Idylle

IDYLLE
Maintenant sous le ciel tout repose ou tout aime.

Lamartine.
Sur l’herbe du verger, au pied de la charmille,

Le jeune homme est assis près de la jeune fille.

Chaque étoile à son tour pique le firmament ;

Mille senteurs dans l’air, mille chansons bénies

Unissent leurs parfums, croisent leurs harmonies ;

La nuit vient lentement.
Les montagnes au sud, par l’ombre atténuées,

Agrafent sur leur sein le manteau de nuées

Dont la splendeur du soir revêt leur nudité ;

Le vent passe embaumé de thym, de menthe & d’ambre,

Et, couronné de fruits, voici venir septembre

Aussi doux que l’été.
Les ménages charmants des pinsons, des mésanges

Emplissent les rameaux de murmures étranges,

Ivres comme au printemps de leur nouvel amour ;

Et le paysan las, sa bêche sur l’épaule,

Aiguillonne ses bÏufs avec sa grande gaule

Pour hâter le retour.
Au village à présent chaque foyer scintille.

Le jeune homme est assis près de la jeune fille :

En souriant, leurs deux mères les ont laissés ;

Sous le regard de Dieu, seuls, ils restent ensemble.

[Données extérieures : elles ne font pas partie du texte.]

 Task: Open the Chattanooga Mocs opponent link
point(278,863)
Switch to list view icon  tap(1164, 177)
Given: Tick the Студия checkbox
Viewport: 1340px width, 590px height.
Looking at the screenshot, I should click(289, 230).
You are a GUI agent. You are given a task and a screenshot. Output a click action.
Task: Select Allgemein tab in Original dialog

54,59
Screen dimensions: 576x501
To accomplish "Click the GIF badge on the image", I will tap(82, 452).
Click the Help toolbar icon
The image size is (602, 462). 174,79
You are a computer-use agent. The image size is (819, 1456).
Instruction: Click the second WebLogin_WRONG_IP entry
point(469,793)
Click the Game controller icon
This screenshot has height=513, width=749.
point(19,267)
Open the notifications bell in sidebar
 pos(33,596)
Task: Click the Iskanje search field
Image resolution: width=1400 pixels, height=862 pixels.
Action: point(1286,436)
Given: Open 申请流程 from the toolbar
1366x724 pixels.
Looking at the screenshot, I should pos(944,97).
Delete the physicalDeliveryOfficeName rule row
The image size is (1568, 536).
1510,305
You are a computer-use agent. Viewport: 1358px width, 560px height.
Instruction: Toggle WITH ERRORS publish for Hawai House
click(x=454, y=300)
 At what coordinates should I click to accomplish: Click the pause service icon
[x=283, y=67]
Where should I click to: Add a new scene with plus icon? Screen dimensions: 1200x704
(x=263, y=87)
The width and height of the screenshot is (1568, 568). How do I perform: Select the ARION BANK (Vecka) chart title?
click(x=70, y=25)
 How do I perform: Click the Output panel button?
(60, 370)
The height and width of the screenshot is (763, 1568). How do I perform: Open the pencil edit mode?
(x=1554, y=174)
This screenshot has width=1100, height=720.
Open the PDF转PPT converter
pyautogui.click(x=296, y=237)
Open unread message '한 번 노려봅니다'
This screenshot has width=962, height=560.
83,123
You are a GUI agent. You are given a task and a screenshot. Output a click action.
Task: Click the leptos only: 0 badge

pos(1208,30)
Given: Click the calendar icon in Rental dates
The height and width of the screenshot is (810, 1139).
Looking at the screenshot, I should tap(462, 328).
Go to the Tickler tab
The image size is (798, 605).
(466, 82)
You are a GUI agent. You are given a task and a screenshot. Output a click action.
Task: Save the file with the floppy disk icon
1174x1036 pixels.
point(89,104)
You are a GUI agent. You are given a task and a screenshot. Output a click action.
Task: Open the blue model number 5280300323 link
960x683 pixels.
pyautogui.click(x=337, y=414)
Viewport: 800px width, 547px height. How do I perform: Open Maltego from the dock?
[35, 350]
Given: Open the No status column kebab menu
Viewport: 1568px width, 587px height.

Lui, le cœur palpitant, la contemple ; elle, tremble

Les yeux sur lui fixés.
L’obscurité pourtant aux flancs de la montagne

Descend d’un pied furtif & peu à peu les gagne,

Quelques moments encore, ils ne se verront plus ;

Dans le vallon pourtant une vapeur légère

Flotte & s’étend déjà des champs pleins de fougère

Aux sapins chevelus.
Ils se taisent toujours. Mais derrière eux, sur l’herbe,

Est-ce un jeu de la nuit nonchalante & superbe

Qui rapproche sans cesse & bientôt confondra

Leurs deux ombres en une ? & de ses mains puissantes

Aura joint tout à fait leurs têtes rougissantes

Quand la lune viendra ?
La nature au repos chante avec indolence

Son éternel poëme. — O nature, silence !

Quel que soit ton génie, il est outre-passé ;

Un plus sublime accord nous émeut les entrailles,

Car, ici, le baiser des saintes fiançailles

Vers Dieu s’est élancé !
Les mères à pas lents sont enfin revenues,

Et les deux amoureux aux âmes ingénues

Sont allés les presser dans leurs bras triomphants :

« — Nous ne formerons plus qu’une famille,

« Mères, mères, voici votre fils, votre fille,

« Bénissez vos enfants ! »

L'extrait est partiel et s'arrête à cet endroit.